Topics in E-commerce
Friday, Jan. 6, 2017 2:30 PM – 4:30 PM
Hyatt Regency Chicago, Burnham
- Chair: Francesco Decarolis, Boston University and Einaudi Institute for Economics and Finance
A Theory of Discounts and Deadlines in Retail Search
AbstractWe present a new equilibrium search model where consumers face deadlines to obtain a retail product. Buyers initially search among discount opportunities, but are willing to pay more over time and eventually shift their search to full-price sellers. Even with homogeneous sellers and buyers, the model predicts equilibrium price dispersion and rationalizes the coexistence of both discount and non-discount sales mechanisms. We apply the model to online retail sales via auctions and posted prices; using data on one million listings for new-in-box items on eBay.com, we find robust evidence consistent with our model. As predicted, bidders increase their bids from one buying opportunity to the next, equilibrium price dispersion exists, and auctions and posted-price listings coexist. Fitting the model to the data, we find that the presence of the discount channel increases total welfare by 1.8% of the average retail price if intermediation is costly, but reduces welfare by 2.3% if intermediation is costless.

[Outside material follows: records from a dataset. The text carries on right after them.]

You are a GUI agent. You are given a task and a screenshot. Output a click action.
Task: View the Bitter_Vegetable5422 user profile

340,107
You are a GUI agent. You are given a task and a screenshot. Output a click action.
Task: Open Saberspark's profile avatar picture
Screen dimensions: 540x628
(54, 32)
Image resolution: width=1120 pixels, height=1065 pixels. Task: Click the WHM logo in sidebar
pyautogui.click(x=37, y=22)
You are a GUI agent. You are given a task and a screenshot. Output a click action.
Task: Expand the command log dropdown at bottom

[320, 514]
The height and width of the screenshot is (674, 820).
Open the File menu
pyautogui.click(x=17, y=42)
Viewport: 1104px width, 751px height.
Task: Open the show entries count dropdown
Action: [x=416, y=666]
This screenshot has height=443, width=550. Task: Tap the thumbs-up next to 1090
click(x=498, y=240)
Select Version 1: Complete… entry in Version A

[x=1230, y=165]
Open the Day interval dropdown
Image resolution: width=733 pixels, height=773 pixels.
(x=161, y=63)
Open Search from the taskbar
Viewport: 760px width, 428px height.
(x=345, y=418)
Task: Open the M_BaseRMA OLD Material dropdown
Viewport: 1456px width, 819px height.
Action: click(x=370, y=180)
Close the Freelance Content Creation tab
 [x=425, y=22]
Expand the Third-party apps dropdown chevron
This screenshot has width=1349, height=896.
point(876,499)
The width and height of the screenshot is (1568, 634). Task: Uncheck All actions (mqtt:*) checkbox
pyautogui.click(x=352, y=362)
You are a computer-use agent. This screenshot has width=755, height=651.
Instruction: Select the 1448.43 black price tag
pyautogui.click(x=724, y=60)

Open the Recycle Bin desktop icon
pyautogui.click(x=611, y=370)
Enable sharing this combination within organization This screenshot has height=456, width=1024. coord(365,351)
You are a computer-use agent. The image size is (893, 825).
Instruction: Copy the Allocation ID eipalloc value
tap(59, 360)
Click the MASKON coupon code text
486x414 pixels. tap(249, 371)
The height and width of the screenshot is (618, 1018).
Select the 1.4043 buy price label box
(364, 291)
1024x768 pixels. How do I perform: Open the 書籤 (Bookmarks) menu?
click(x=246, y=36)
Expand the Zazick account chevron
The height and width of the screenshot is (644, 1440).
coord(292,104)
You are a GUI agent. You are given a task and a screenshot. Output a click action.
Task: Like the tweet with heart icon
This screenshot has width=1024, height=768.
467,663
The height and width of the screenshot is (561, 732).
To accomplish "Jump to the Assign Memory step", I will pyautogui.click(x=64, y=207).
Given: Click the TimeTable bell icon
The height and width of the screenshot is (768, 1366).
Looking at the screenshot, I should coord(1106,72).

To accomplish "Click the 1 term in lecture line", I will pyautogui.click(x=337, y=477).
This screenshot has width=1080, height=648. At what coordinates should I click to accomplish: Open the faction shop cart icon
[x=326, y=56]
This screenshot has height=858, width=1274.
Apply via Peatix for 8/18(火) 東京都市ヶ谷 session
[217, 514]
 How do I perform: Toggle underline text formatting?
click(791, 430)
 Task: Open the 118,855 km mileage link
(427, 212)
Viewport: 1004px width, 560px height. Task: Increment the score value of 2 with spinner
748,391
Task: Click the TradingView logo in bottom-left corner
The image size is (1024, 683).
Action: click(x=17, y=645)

Product Variety, Across Market Demand Heterogeneity, and the Value of Online Retail
AbstractOnline retail gives consumers access to an astonishing variety of products. However, the additional value created by this variety depends on the extent to which local retailers already satisfy local demand. To quantify the gains and account for local demand, we use detailed data from an online retailer and propose methodology to address a common issue in such data - sparsity of local sales due to sampling and a significant number of local zeros. Our estimates indicate products face substantial demand heterogeneity across markets; as a result, we find gains from online variety that are 30% lower than previous studies.
Marketing Agencies and Collusive Bidding in Sponsored Search Auctions
AbstractThe transition of the advertisement market from traditional media to the internet has induced a proliferation of marketing agencies specialized in bidding in the auctions used to sell advertisement space on the web. We analyze how bidding delegation to a common marketing agency undermines both revenues and efficiency of the generalized second price auction, the format used by Google and Microsoft-Yahoo!. We characterize losses relative to the case of both full competition and agency-coordination under an alternative auction format (VCG mechanism). We propose a criterion to detect bid coordination and apply it to data from a major search engine.